It’s only a few weeks until students head back to school. In Boston, if this year is like last year, and like many others before that, there will be fewer of them in classrooms this fall.
Boston has been booming economically, a fact reflected in big population growth in recent decades. The city now claims more than 675,000 residents, according to the 2020 Census, an increase of more than 100,000 from 1980, when Boston’s post-World War II population bottomed out at 563,000. But that population surge has been accompanied by another trendline going the opposite direction: A steep decline in the population of school-age children in the city. In just the two-decade period from 2000 to 2020, Boston’s population of school-aged kids aged 5 to 17 fell by about 10,000 – going from 80,000 to about 70,000.
It’s a troubling trend, says Will Austin, founder and CEO of the Boston Schools Fund, a nonprofit working to improve quality in Boston schools. “You can define families in many different ways, but the reality is that kids do make neighborhoods,” Austin said on this week’s episode of The Codcast.
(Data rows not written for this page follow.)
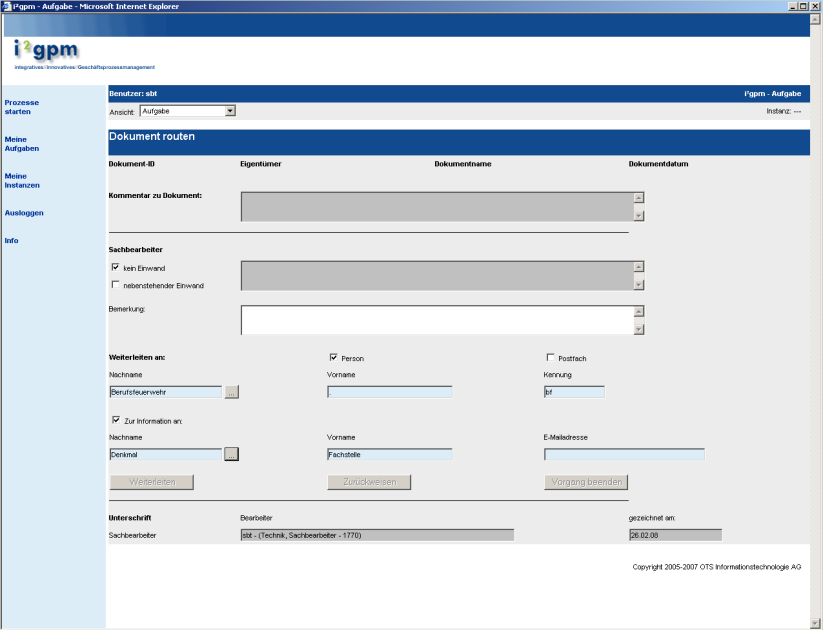Uncheck the kein Einwand checkbox

click(116, 267)
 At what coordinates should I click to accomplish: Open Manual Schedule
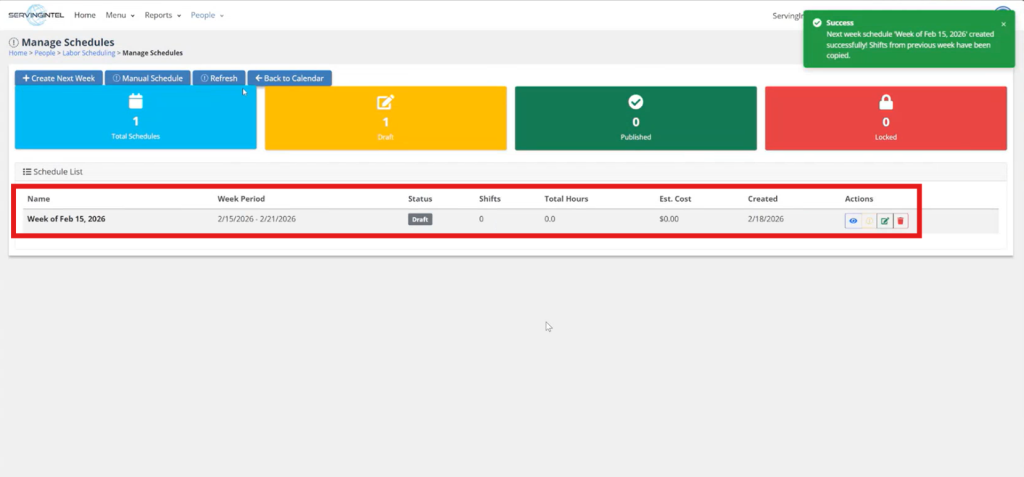[x=147, y=78]
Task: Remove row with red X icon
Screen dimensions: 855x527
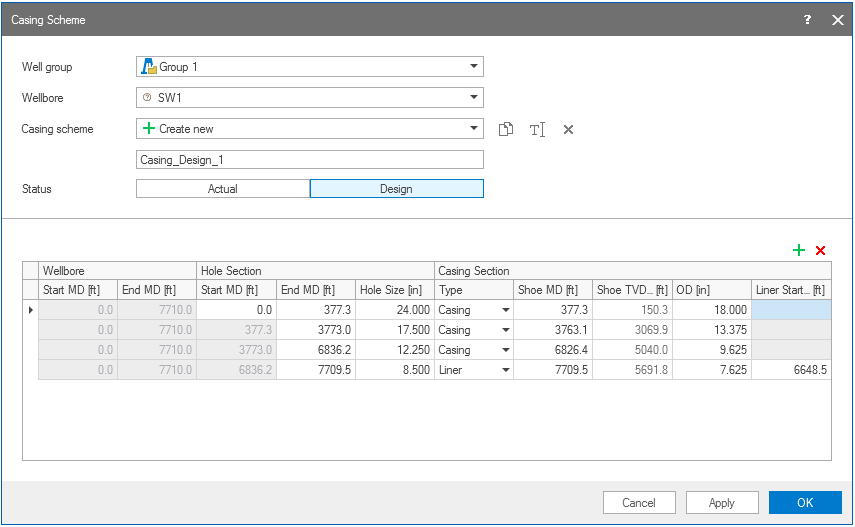Action: [821, 250]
Austin, 43, grew up in Dorchester and is raising his three school-aged children with his wife in Roslindale. Boston neighborhoods are far different from those of his youth. When he was growing up, Austin said, there were 18 school-age kids on his street, all within three years of age. There was a kind of “community in that space” that is increasingly hard to find in many Boston neighborhoods today.
There are lots of factors at play, said Austin, but chief among them are the soaring cost of housing in the city and the complicated student assignment process and uneven quality of schools in the district system.